## What needs to be done
Quote, without any change, the line that contains "You are a computer-use agent. 913x419 pixels." and all lines that follow it to the end of the data below.

## Stored records
>>>

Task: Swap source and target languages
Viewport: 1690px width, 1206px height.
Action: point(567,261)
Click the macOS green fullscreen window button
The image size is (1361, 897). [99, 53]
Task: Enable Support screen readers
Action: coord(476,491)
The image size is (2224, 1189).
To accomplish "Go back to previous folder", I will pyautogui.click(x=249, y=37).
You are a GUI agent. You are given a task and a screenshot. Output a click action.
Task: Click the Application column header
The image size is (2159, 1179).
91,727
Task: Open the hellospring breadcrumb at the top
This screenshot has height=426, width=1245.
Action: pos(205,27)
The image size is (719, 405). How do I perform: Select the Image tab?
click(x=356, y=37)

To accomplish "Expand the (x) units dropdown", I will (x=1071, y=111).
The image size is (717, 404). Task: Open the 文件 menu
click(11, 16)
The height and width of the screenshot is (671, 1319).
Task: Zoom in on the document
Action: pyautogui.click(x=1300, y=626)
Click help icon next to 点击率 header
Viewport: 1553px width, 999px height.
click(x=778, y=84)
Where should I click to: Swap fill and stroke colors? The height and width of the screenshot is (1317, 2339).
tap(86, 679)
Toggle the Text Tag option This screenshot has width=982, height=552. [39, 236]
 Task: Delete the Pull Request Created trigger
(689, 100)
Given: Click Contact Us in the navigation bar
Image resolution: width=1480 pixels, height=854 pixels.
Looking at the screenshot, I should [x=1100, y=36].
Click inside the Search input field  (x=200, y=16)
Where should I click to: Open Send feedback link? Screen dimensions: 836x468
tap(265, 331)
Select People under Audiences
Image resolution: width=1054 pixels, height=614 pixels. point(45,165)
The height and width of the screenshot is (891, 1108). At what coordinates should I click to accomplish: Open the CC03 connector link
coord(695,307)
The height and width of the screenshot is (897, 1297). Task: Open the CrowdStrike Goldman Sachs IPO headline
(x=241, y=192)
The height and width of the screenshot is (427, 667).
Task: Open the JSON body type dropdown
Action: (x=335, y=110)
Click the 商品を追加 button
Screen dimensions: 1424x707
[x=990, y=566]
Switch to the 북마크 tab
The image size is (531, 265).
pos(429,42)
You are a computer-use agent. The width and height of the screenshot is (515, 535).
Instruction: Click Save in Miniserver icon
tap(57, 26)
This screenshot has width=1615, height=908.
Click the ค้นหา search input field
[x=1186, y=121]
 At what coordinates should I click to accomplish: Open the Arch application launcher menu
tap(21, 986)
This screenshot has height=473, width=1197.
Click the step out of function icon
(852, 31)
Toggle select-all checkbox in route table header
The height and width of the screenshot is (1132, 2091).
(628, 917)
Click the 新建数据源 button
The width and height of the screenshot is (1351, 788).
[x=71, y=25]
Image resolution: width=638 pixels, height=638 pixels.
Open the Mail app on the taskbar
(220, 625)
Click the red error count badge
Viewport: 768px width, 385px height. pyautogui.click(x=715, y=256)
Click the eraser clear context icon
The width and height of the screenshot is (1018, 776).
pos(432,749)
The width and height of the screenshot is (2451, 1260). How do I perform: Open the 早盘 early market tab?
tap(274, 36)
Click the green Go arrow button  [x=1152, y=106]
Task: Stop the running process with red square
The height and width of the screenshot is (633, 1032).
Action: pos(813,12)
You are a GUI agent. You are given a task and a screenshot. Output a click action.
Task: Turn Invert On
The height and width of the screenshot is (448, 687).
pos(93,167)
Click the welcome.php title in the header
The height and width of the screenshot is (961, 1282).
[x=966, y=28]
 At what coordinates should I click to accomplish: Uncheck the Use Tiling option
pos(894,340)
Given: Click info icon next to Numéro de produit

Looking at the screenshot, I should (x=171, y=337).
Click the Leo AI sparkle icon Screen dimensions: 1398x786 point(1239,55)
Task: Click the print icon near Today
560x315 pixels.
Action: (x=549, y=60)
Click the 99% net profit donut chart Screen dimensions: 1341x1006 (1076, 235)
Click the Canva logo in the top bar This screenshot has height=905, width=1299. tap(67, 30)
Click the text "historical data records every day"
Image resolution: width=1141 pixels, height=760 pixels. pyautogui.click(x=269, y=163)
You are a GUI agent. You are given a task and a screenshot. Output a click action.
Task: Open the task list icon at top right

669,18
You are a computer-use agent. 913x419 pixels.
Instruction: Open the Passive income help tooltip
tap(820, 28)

<<<

## Response to this exercise
You are a computer-use agent. 913x419 pixels.
Instruction: Open the Passive income help tooltip
tap(820, 28)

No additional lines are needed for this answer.